Modus Kencan Remaja Putri di Lampung Bawa Kabur Motor Korban

Pelaku berkenalan dengan korban melalui Facebook menggunakan foto perempuan cantik.

Diterbitkan 17 Agustus 2026, 21:00 WIB
Share
Copy Link
Batalkan

 

Liputan6.com, Jakarta - Modus kencan untuk membawa kabur sepeda motor dilakukan seorang remaja putri di Kabupaten Pesisir Barat, Lampung. Pelaku berkenalan dengan calon korban melalui Facebook menggunakan foto perempuan cantik sebelum mengajak mereka bertemu.

Aksi tersebut terbongkar setelah polisi menangkap perempuan berinisial AP (18). Dari hasil pengembangan, AP diduga telah melakukan aksi serupa sebanyak empat kali di lokasi berbeda dengan korban yang berbeda.

Kasat Reskrim Polres Pesisir Barat Iptu Dr. Meidy Hariyanto mengatakan pelaku diduga mencari calon korban melalui media sosial.

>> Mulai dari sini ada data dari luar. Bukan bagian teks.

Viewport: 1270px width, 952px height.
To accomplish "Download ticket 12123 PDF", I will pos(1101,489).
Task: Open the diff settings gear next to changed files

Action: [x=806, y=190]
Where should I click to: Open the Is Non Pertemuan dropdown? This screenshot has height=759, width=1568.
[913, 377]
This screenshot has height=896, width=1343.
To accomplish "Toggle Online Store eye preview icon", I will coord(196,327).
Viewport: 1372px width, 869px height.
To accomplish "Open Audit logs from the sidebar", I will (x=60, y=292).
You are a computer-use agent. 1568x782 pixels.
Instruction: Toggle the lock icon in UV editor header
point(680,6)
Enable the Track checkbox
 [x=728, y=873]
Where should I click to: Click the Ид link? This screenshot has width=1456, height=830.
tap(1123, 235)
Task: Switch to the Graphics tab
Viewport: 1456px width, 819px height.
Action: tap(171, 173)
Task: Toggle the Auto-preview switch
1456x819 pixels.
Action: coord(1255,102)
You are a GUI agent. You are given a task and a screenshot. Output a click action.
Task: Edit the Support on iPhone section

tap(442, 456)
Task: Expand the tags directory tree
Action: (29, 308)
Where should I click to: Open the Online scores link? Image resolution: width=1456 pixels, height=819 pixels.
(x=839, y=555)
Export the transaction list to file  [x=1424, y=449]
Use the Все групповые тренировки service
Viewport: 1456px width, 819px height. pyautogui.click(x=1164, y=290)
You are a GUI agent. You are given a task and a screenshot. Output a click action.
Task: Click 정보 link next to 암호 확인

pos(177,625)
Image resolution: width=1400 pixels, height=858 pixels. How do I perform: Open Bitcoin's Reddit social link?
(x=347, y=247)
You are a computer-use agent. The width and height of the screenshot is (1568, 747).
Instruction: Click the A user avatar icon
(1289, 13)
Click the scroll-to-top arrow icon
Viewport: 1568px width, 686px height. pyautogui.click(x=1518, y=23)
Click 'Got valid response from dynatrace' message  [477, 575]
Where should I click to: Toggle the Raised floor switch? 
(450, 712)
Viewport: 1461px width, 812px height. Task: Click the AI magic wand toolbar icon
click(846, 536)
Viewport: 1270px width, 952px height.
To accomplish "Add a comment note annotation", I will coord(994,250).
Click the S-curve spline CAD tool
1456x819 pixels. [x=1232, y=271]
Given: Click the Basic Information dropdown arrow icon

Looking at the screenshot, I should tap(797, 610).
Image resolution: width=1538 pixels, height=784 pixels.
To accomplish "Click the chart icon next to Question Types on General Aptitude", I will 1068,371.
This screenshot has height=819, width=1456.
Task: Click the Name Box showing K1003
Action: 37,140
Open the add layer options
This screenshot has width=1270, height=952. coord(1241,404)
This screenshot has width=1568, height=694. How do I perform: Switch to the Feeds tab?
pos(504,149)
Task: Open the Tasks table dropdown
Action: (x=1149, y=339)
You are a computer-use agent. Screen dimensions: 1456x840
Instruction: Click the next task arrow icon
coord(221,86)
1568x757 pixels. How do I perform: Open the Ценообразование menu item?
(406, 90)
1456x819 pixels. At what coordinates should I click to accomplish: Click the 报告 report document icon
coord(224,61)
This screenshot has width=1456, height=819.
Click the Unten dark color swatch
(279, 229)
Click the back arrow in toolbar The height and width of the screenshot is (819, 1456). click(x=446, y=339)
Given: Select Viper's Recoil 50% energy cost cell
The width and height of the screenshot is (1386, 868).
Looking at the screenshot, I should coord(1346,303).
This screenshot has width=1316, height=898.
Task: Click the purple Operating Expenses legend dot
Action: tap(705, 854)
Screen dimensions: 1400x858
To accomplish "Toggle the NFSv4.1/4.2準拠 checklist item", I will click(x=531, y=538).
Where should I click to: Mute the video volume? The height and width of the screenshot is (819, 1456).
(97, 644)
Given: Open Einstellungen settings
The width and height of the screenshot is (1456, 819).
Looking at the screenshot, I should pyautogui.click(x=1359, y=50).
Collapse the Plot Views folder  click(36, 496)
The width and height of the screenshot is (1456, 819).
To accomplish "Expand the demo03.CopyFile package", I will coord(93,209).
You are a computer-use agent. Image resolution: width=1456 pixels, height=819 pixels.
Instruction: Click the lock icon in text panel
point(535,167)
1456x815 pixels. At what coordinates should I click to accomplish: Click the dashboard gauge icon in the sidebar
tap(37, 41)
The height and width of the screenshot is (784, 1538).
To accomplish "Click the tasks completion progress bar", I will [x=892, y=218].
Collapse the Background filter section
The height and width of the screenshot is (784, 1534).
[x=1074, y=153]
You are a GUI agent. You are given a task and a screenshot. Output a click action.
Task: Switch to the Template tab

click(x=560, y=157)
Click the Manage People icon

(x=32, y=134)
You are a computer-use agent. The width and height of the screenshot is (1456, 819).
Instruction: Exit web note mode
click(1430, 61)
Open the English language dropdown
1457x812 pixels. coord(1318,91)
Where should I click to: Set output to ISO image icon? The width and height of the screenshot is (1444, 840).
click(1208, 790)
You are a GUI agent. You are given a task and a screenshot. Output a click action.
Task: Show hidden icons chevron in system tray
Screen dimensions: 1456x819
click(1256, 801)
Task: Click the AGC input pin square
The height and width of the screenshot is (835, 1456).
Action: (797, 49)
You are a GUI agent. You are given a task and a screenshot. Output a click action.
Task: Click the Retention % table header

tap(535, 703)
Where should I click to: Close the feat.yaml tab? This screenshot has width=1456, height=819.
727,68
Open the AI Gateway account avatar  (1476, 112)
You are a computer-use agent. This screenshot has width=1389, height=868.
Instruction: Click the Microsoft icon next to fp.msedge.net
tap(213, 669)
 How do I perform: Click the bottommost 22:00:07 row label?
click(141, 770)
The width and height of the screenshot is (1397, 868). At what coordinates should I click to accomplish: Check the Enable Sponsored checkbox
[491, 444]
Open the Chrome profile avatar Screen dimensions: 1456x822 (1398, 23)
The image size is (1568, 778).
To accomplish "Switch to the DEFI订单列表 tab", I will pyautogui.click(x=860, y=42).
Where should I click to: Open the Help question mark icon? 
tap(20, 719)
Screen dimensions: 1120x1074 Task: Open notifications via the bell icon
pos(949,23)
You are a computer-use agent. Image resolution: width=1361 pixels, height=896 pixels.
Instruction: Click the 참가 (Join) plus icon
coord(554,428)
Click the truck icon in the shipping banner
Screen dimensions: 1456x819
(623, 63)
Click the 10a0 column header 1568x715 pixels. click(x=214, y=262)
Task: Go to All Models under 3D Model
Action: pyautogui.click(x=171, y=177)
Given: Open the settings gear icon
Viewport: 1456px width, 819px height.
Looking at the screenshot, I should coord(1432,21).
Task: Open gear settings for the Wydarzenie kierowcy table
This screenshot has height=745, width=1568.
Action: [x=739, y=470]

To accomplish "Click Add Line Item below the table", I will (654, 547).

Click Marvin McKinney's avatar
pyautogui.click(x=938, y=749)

"Pelaku ini berkenalan dengan para korban lewat Facebook menggunakan foto cewek cantik. Modusnya berkenalan kemudian mengajak ketemuan," kata Meidy, Senin (17/8/2026).

Salah satu aksi terjadi pada Senin, 3 Agustus 2026 sekitar pukul 01.00 WIB di wilayah Pekon Tanjung Setia, Kecamatan Pesisir Selatan, Kabupaten Pesisir Barat. Korbannya diketahui berinisial NW (26), warga Pekon Marang, Kecamatan Pesisir Selatan.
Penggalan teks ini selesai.